• _Text for analysis_
Secondly, recognise and accept that you will need to make yourself the priority in your life. You’ll need to take some steps to introduce a self-care and self-management focus and activities.

Laughter is the best medicine

Jokes are a stress buster

Did you know that one of the best and most effective things to introduce into our lives is having a good laugh? Research has proved the old adage; laughter is the best medicine!

So, how does laughter help relieve stress? When we have a good laugh, our body relaxes for up to 45 minutes bring multiple health benefits. It protects the heart and boosts the immune system, which means it’s a wonderful antidote to the effects of cortisol.

The benefits of laughter:

Laughter releases endorphins, the feel-good hormone that we also get when we exercise. A good dose of endorphins leaves us with that overall feeling of well being and can even eliminate pain.

Improves the function of blood vessels and blood flow - this can help protect against those health issues described above.

Burns calories - Laughing for 15 minutes a day can burn up to 40 calories. This doesn’t replace walking or other aerobic exercise but is a great way to augment them without spending MORE time at the gym.

Diffuses anger - Your own or others. It can help you see the funny side of things and enable you to accept, let go and move on without resentment.

Brings people together - Laughter strengthens relationships and is one of the most effective ways to connect with others, not from sharing jokes but as a natural outcome of spending time together and sharing the humorous side of life. When we share a laugh with others, we both feel happier, more positive and more relaxed (even when we cannot change the circumstances of a stressful situation).

How to bring more laughter into your life

There are many stress management techniques and activities you can try, but these next four can help you make a conscious effort to banish negative thoughts and hopefully relax enough to enjoy more spontaneous laughter.  

Express gratitude

Yep, gratitude helps us move from an inward-focused approach to life to a more outward focus. It helps us focus on the more positive aspects of our lives and to appreciate and be grateful for the things others do for us. Our brains will naturally filter for those things we focus on.

So, when we focus on what we have to be grateful for, more things will seem to show up that we can be grateful for. When we focus on feeling gratitude, our body floods with the feel-good chemical cocktail of endorphins, serotonin and oxytocin.

• _Data extract_
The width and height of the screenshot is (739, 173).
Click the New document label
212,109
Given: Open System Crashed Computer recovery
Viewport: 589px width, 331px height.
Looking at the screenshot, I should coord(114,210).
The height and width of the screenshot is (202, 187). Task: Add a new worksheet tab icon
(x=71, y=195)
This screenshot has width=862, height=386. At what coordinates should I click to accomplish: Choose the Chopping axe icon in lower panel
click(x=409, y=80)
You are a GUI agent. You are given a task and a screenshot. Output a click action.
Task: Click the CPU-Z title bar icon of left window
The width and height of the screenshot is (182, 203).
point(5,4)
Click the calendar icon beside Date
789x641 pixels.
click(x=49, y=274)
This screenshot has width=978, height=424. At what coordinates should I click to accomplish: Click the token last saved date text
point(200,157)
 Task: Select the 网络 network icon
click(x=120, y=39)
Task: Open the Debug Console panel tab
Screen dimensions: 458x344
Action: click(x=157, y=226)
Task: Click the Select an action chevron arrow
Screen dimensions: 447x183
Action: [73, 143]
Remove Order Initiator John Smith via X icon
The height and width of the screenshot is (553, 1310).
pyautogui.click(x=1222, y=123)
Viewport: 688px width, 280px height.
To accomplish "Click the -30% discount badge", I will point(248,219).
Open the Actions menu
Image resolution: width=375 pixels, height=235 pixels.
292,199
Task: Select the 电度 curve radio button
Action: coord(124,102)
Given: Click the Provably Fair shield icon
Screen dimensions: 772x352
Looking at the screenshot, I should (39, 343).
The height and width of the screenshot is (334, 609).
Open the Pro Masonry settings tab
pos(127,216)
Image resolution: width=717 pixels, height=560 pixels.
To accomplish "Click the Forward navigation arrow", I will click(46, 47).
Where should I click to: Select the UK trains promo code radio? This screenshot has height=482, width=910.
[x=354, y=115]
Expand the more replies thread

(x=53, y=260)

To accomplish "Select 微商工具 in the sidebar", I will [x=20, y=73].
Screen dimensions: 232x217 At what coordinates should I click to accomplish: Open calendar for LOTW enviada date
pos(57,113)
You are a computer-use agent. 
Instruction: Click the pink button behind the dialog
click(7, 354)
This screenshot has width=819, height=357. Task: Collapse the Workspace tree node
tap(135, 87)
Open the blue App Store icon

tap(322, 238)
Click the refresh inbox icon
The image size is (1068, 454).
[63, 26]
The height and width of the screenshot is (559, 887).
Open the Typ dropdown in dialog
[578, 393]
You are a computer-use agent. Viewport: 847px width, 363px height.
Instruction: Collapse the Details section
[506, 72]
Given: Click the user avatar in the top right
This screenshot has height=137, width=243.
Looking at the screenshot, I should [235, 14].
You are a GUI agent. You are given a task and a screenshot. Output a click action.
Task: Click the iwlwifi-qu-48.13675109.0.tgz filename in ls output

• _Action item A_
From the piece on laughter and stress, list each benefit named under the heading "The benefits of laughter:".
• _Action item B_
Resume the piece on laughter and stress after its final sentence.

• _Exercise result A_
- Releases endorphins
- Improves the function of blood vessels and blood flow
- Burns calories
- Diffuses anger
- Brings people together

• _Exercise result B_
Practice smiling more

This may initially be difficult because we rely on smiling as a responsive action instead of being proactive. However, take a look around you at those who are ready with a smile. They tend to be happier and less stressed.

So if you cannot do it and feel like smiling, my advice is to fake it until you make it. Just smile and make eye contact with those you meet throughout the day and notice how doing this improves your outlook. If you practice smiling regularly, you will notice how good you and they feel just exchanging smiles.  

Bring humour into your life

Spend time with people who have a good sense of humour and laugh easily at themselves. Even if you’re a serious type (like I am), spending time with people who don’t take life too seriously and see the humorous side of things is a way to bring laughter into your life. Plus, funny people enjoy sharing a good joke and having someone to laugh with, so you can be their audience, even if you have a more serious nature.

Fake laughing

And if all else fails - there is also simulated laughter. Research has shown that simulating laughter can have similar benefits to genuine laughter. There are laugh yoga and laugh therapy classes and groups.  If you cannot find any, then practice laughing at anything. Watch some YouTube comedy sketches and simulate laughing along with them even if you don’t find them funny. Laughter is like a muscle - the more we exercise it the more readily it will respond.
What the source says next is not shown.